* **STATED TASK 1**: In the records, take the stretch from the line containing "For each provided" through the line containing "center [250, 140]." and rewrite it with "midpoint" renamed to "center point", leaving everything else intact.
—————
Tyrus Miller, Professor of Comparative Literature and Provost of Cowell College, University of California at Santa Cruz

The interconnections of time with historical thought and knowledge have come powerfully to the fore since the 1970s. An international group of scholars, from a range of fields including literary theory, history of ideas, cultural anthropology, philosophy, intellectual history and theology, philology, and musicology, address the matter of time and temporalities.

The volume’s essays, divided into four main topical groups question critically the key problem of context, connecting it to the problem of time. Contexts, the essays suggest, are not timeless. Time and its contexts are only partly “given” to us: to the primordial donations of time and world correspond our epistemic, moral, and practical modes of receiving what has been granted. The notion of context may have radically different parameters in different historical, cultural, and disciplinary situations.

Topics include the deep antiquity, and the timeless time of eternity, as well as formal philosophies of history and the forms of histories implicit in individual and community experience. The medium specific use of time and history are examined with regard to song, image, film, oral narration, and legal discourse.
—————
* **STATED TASK 2**: Output the stretch of the text on time and historical thought from "The volume’s essays, divided" through "and disciplinary situations.", word for word.

* **PROVIDED RECORDS**:
—————
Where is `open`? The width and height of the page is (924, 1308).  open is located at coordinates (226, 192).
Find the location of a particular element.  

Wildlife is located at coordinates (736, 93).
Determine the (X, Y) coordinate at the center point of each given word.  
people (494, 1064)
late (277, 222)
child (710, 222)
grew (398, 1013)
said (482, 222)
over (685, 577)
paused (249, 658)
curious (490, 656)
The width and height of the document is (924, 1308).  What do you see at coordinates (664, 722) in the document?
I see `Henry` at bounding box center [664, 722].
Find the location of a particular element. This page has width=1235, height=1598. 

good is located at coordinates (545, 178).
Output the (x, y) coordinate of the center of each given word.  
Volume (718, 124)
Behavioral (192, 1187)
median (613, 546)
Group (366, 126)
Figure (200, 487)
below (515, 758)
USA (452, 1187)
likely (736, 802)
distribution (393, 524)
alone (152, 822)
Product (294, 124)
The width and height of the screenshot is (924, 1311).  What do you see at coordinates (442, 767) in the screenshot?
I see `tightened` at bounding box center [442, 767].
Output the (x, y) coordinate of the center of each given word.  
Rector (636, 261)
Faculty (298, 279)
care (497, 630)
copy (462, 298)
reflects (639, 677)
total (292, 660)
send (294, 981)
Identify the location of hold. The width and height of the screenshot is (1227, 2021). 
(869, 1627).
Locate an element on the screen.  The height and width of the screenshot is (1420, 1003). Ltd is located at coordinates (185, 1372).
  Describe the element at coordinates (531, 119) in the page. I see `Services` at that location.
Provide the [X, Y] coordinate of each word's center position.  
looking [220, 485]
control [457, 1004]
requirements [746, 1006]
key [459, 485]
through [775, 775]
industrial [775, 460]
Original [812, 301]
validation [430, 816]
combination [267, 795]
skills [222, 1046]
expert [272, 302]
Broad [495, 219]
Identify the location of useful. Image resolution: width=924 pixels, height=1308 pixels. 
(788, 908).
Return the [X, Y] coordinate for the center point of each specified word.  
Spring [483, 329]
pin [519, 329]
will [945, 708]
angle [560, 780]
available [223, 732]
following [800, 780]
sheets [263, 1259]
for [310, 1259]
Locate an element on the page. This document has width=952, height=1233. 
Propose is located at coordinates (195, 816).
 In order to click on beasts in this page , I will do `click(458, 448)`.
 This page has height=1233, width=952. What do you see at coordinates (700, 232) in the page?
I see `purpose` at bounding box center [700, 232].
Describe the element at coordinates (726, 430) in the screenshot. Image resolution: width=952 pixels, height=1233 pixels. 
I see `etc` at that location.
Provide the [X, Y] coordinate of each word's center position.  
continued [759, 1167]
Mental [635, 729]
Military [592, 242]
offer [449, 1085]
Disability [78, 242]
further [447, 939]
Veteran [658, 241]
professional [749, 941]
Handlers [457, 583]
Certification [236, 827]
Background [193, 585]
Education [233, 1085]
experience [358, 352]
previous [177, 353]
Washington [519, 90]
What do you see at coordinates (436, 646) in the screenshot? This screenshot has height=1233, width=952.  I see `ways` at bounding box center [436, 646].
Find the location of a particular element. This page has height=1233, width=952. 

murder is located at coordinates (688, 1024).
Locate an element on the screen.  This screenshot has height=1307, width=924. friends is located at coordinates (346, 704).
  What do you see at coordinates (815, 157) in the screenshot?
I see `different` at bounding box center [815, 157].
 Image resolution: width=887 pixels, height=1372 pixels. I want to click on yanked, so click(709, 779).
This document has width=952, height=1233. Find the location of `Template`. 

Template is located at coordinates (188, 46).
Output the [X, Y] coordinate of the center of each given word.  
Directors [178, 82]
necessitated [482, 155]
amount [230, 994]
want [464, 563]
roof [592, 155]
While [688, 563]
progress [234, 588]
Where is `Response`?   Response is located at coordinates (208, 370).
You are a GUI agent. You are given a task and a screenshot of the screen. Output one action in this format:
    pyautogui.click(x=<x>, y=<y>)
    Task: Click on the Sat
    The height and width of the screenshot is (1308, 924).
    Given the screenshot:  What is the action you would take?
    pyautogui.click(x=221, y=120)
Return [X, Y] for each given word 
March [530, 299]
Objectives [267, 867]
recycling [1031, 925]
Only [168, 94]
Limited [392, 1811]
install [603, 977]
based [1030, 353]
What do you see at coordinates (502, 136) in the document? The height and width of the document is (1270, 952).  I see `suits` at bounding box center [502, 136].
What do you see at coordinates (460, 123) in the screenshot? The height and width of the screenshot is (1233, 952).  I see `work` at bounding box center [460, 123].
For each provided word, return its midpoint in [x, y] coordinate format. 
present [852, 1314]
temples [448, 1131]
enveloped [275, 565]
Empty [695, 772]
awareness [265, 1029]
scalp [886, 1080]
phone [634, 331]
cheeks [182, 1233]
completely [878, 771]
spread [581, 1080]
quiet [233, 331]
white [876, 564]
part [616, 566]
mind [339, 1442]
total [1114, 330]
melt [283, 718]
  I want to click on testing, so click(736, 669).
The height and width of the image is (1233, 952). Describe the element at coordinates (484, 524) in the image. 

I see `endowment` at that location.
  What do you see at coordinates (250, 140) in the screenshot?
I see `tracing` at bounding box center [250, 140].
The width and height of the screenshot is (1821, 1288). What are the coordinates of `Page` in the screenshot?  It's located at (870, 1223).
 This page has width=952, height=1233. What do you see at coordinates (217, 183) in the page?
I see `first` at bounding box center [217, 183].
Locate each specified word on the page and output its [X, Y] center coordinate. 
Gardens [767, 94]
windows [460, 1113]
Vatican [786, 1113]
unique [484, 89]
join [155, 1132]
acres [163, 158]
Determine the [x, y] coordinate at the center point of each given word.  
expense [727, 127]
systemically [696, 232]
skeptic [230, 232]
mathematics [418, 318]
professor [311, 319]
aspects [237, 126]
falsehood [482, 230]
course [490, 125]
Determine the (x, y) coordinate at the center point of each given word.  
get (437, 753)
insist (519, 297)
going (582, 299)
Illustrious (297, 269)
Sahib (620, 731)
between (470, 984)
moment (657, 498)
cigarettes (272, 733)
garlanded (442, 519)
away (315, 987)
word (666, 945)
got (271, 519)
—————
* **COMPLETE OUTPUT 1**:
For each provided word, return its center point in [x, y] coordinate format. 
present [852, 1314]
temples [448, 1131]
enveloped [275, 565]
Empty [695, 772]
awareness [265, 1029]
scalp [886, 1080]
phone [634, 331]
cheeks [182, 1233]
completely [878, 771]
spread [581, 1080]
quiet [233, 331]
white [876, 564]
part [616, 566]
mind [339, 1442]
total [1114, 330]
melt [283, 718]
  I want to click on testing, so click(736, 669).
The height and width of the image is (1233, 952). Describe the element at coordinates (484, 524) in the image. 

I see `endowment` at that location.
  What do you see at coordinates (250, 140) in the screenshot?
I see `tracing` at bounding box center [250, 140].

* **COMPLETE OUTPUT 2**:
The volume’s essays, divided into four main topical groups question critically the key problem of context, connecting it to the problem of time. Contexts, the essays suggest, are not timeless. Time and its contexts are only partly “given” to us: to the primordial donations of time and world correspond our epistemic, moral, and practical modes of receiving what has been granted. The notion of context may have radically different parameters in different historical, cultural, and disciplinary situations.